Don't expect to be only sitting silently or lying down silently on a mat in her meditation courses and -workshops. On the contrary: here also abundant laughter, dancing, screaming and other expressions of emontions are happening.

"My biology teacher in the high school told about the fertilization of the egg and the miracle of the fusion; about new life. He said: "we can describe whatever we want, but thìs remains a mystery". That kept following me. I also had a strong feeling that I had to do very basic work. To become a medical docter seemed to me the best choice."

She started studying medicine in Utrecht, a very technical oriented training.
"We did not study the body as a whole, but as separate parts.
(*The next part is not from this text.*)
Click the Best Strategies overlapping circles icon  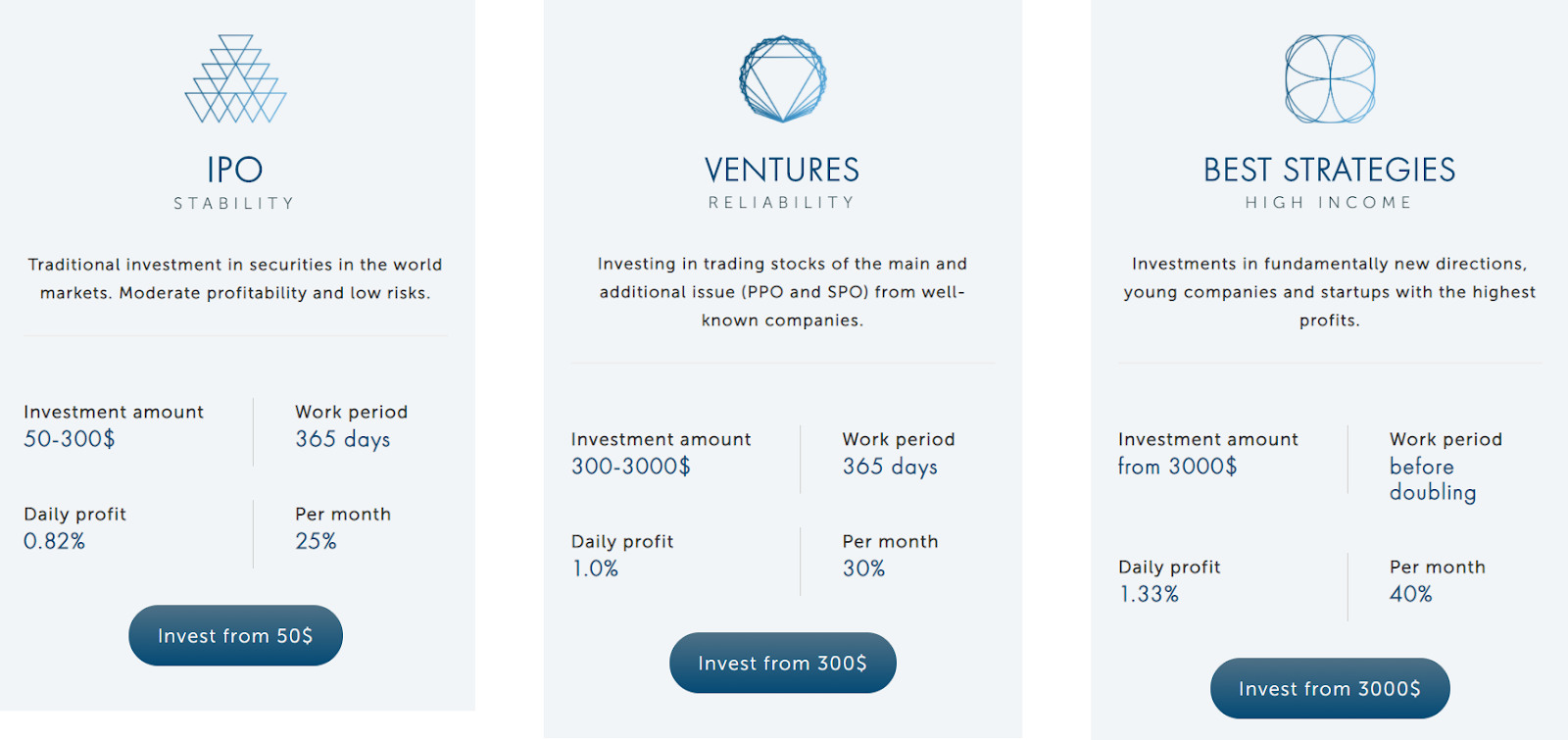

This was in conflict with the mystery, my biology teacher had told me about. I missed subjects like psychology, ethic and philosophy and attention for the social part: how do you relate as a docter with your patients? In my study time I often missed an open attitude of docters for things that differed from the regular medicine. I felt  this as a pitty, as my opinion was that the regular medicine and alternative approaches should strengthen and complement each other."

Out of this longing she went on search. This started with buying a book from Bhagwan, a mystic from India. "I knew Bhagwan as 'the man who possessed 93 Rolls Royces', but my prejudices changed. I underlined almost every sentence." She did the gestalt therapy and -body work training. In the years after that she came in touch with texts of Osho at several times, which touched her deeply. "When I noticed that Osho and Bhagwan were one and the same person, I wanted to experience all of him. I wanted to go to India." She cancelled the job she had at that time as a teacher for nurses. She followed a big number of Osho-meditation trainings and -workshops; things she had missed in her medical study. For twenty years she returned again and again to the Osho Meditation Resort in Poona, India. In Eindhoven she worked between her India visits as a company docter, a school docter, at the blood bank and as a docter for people with dementia in nursing homes.

In 1995 she got her new name Modita (Joy). "There are people who still call me Marij. Everyone is free in this. I am a discipel of Osho, but I do not adore him and I do not take for granted what he says, without first experiencing it myself. He encourages people to go their own way. You can learn from him, but finally you have to find your own truth."

Thanks in part to a career training it became clear to her, that there is really a teacher hidden in her. "But I like to share, rather than that I teach. As a human being and as a docter, I see meditation, in particular Osho Meditations, as the most healing and welfare promoting medicine."

Modita facilitates the meditations among other things in expat-center 'the Hub' in Eindhoven, because she feels connected to expats. "In the past years I have often felt an expat, moving between the Netherlands and India."